Notice the irony. Tyson rejects the consensus on panspermia (while failing to disclose that fact). Yet he uses the “consensus” on global warming as a club to bully dissenters. After claiming that climate dissenters are “in the grip of denial,” Tyson says: “Being able to adapt our behavior to challenges is as good a definition of intelligence as I know.” So if you don’t agree with Tyson’s views about global warming and the policies that are necessary to fix it, then you’re either not intelligent, or you’re not using your intelligence. Instead, you’re in “denial.”

For myself, I’m very open to the possibility that the “consensus” on climate change is correct. But I can’t condone the use of propagandistic labels, Nazi-comparisons, and epithets like “science denial” to shut down discussion on an important topic.

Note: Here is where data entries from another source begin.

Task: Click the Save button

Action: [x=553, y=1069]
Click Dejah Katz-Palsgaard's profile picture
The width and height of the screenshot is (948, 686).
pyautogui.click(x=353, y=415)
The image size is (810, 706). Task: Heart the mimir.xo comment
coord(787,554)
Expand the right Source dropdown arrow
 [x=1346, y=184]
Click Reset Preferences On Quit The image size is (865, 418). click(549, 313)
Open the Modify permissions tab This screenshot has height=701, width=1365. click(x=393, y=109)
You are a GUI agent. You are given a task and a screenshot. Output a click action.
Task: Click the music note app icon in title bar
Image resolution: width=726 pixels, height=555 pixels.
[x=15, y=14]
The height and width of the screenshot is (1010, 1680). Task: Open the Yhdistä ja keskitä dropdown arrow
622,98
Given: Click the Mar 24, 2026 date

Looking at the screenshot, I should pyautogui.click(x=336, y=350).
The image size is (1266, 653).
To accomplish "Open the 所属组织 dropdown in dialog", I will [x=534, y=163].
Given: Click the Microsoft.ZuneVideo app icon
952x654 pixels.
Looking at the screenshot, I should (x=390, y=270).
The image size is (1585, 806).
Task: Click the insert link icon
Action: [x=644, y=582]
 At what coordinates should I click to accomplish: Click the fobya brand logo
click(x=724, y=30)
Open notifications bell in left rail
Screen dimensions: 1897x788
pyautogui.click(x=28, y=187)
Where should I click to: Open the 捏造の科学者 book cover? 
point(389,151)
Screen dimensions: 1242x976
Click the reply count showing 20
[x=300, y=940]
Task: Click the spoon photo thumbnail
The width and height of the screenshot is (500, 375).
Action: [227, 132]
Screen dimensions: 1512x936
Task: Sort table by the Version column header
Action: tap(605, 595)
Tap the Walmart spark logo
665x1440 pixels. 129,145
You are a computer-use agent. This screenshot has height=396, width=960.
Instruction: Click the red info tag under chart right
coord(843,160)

What happens next in Cosmos is thus both sickening and immensely hypocritical. Tyson shows scenes of crowds cheering for Adolf Hitler and the Nazis. He says, “Human intelligence is imperfect, surely, and newly arisen. The ease with which it can be sweet-talked, overwhelmed, or subverted by other hard-wired tendencies sometimes themselves disguised as the light of reason is worrisome.” Again, the not-so-subtle message is that if you are a skeptic of what he calls the “scientific consensus that we’re destabilizing our climate,” then you are like a Nazi-follower, or perhaps a Holocaust denier.

Tyson is correct to warn against the use of propaganda, and the misuse of scientific authority, to mislead the public. Indeed, recall the falsehoods that this series has advanced — in the form of both untrue claims and conspicuous omissions about the role of religion in the history of science. Neil deGrasse Tyson laments that the truth can be twisted by those driven by an agenda. He thinks he’s innocent of that charge himself. He certainly is not.